Warren Togami wtogami@redhat.com
Ok thanks, what I did was comment out the mirror list url, and just use the base url. I'll add those refresh patterns, but doesn't the second one effectively turn of caching of *.rpm?
Not exactly. It checks with the source server on every request if the data changed, but it doesn't re-download the entire thing. The only way we could do this without checking the upstream source is if all filenames on the mirrors changed every time their contents change. This is possible and we considered this for repodata, but decided against it because it would have broke earlier clients. This is also currently not possible with the RPMS themselves. Hence the need for refresh_pattern rules.
refresh_pattern images/.*$ 0 0% 0
I just realized that you probably want this additional rule to provide the same guarantees for stage2.img and other stuff in that directory.
Warren Togami wtogami@redhat.com
Okay thanks, I had apparently not completely understood how refresh patterns were used, I am clearer now.
Le mardi 08 juillet 2008 à 12:12 -0400, Warren Togami a écrit :
The only way we could do this without checking the upstream source is if all filenames on the mirrors changed every time their contents change.

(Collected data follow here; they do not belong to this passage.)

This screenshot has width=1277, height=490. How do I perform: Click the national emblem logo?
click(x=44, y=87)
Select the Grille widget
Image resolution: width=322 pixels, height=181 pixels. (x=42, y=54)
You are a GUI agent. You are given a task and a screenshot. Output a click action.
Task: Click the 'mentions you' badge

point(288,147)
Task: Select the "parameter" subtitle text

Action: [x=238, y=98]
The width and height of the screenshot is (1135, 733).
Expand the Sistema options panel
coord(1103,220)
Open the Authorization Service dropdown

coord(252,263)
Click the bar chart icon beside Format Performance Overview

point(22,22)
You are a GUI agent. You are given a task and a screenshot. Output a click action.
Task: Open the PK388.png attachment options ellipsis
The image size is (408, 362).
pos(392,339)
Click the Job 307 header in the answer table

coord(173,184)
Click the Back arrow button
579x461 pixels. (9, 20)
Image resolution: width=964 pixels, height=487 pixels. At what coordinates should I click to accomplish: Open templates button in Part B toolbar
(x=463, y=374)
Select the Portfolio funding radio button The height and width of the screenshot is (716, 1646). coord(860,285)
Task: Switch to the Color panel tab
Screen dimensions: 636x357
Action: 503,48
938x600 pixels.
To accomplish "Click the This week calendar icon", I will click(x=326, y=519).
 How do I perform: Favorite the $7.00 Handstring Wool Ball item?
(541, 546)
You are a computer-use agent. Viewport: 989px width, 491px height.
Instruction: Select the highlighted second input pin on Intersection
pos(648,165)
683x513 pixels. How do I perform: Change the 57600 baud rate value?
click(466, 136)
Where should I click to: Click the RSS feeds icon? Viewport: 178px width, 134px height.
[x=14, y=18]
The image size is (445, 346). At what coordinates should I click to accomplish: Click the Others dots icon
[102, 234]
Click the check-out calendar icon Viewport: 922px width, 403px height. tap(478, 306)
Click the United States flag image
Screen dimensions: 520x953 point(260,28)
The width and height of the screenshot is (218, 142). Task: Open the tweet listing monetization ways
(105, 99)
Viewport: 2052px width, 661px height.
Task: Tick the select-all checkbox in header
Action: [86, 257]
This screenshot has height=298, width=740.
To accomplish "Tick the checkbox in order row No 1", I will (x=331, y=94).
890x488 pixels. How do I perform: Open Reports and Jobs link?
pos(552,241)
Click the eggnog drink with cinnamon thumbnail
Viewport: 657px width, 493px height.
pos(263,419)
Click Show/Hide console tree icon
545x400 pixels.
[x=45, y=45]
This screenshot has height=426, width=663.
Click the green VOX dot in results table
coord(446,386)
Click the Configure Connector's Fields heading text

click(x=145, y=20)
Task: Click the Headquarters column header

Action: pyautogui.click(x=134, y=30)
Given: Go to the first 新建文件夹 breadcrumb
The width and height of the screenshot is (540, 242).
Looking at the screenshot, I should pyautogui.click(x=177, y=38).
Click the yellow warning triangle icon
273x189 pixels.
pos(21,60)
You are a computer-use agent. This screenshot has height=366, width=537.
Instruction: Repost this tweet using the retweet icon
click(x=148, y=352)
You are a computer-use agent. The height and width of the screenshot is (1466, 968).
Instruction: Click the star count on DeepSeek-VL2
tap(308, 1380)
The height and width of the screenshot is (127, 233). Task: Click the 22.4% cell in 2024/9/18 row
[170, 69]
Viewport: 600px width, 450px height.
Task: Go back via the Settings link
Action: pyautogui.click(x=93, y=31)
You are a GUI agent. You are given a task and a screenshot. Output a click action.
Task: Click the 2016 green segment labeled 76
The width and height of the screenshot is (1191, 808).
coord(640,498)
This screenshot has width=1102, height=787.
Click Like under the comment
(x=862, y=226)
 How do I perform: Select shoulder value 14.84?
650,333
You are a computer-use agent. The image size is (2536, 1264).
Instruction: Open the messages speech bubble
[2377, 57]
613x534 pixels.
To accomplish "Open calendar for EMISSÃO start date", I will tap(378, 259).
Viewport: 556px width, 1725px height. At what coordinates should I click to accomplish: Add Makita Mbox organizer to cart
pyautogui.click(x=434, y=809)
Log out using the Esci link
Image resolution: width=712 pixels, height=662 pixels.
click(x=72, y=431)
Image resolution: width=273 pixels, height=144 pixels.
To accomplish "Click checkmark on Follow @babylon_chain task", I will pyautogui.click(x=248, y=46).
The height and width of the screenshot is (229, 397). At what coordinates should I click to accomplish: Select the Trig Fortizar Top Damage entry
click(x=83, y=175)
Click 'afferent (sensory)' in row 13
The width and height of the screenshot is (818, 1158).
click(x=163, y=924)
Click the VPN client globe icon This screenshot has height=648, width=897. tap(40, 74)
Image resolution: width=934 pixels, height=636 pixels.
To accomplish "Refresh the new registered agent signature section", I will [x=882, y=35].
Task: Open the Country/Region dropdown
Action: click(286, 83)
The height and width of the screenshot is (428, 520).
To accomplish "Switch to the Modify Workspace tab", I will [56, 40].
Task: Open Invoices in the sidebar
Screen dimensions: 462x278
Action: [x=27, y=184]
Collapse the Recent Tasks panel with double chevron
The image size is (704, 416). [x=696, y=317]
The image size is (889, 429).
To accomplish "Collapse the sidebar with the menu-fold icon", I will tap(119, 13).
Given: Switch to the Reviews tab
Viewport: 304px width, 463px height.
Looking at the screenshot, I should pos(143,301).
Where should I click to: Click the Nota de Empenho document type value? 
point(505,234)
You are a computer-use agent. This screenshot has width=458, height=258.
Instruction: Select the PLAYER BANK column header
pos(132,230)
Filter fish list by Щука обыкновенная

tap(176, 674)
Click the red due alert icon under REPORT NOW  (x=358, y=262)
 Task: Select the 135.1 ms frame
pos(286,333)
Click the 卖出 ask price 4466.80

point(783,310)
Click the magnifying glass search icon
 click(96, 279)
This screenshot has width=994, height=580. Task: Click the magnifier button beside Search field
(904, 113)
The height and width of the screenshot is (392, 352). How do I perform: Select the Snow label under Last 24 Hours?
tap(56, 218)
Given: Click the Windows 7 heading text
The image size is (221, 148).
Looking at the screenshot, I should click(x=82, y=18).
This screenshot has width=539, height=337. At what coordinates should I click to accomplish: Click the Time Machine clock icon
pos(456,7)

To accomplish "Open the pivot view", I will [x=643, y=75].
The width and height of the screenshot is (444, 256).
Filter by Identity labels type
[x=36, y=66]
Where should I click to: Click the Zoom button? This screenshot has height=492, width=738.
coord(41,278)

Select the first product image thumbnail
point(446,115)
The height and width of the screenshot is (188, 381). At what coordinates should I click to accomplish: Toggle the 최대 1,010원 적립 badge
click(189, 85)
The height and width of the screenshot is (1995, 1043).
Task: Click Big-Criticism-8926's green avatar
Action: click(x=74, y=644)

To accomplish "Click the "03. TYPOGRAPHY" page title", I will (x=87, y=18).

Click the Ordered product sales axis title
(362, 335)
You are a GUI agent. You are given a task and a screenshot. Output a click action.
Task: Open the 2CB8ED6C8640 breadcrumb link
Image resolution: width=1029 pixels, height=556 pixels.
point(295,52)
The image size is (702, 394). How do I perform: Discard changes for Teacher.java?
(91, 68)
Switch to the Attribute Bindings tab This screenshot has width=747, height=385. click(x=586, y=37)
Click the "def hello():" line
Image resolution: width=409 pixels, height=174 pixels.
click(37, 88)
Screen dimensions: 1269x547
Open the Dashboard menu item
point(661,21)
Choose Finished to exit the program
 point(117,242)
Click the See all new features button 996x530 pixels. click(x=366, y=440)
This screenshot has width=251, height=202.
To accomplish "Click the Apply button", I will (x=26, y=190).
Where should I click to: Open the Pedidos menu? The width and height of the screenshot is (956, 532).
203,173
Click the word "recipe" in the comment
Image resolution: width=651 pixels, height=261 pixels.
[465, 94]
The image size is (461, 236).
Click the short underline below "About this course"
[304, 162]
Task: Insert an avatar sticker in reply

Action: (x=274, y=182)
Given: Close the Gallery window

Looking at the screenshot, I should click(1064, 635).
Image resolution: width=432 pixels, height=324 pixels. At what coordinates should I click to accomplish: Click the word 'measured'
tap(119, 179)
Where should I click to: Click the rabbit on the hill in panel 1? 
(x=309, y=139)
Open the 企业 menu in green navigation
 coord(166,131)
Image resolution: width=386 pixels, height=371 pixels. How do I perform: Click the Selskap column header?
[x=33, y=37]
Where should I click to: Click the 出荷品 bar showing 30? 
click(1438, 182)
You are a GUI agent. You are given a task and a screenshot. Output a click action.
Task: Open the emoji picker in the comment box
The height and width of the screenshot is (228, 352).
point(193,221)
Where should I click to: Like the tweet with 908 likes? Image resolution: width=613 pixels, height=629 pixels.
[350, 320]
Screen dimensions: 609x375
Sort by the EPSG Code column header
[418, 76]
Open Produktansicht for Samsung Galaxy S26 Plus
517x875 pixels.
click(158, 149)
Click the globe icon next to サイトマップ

This is possible and we considered this for repodata, but decided against it because it would have broke earlier clients.
So repodata is condemned to be broken with proxies just because it was designed broken ? Please reconsider. There are many places in the world where you can only access trhough proxies (for good reasons) and yum can not really be used right now.
Just autogenerate to sets of metadata and deprecate the proxy-unfriendly version after a few years.
On Tue, 2008-07-08 at 19:36 +0200, Nicolas Mailhot wrote:
Le mardi 08 juillet 2008 à 12:12 -0400, Warren Togami a écrit :
The only way we could do this without checking the upstream source is if all filenames on the mirrors changed every time their contents change. This is possible and we considered this for repodata, but decided against it because it would have broke earlier clients.
So repodata is condemned to be broken with proxies just because it was designed broken ? Please reconsider. There are many places in the world where you can only access trhough proxies (for good reasons) and yum can not really be used right now.
Just autogenerate to sets of metadata and deprecate the proxy-unfriendly version after a few years.
Repodata will very shortly have a unique name to it, rather than a static name. repomd.xml will remain unchanged though.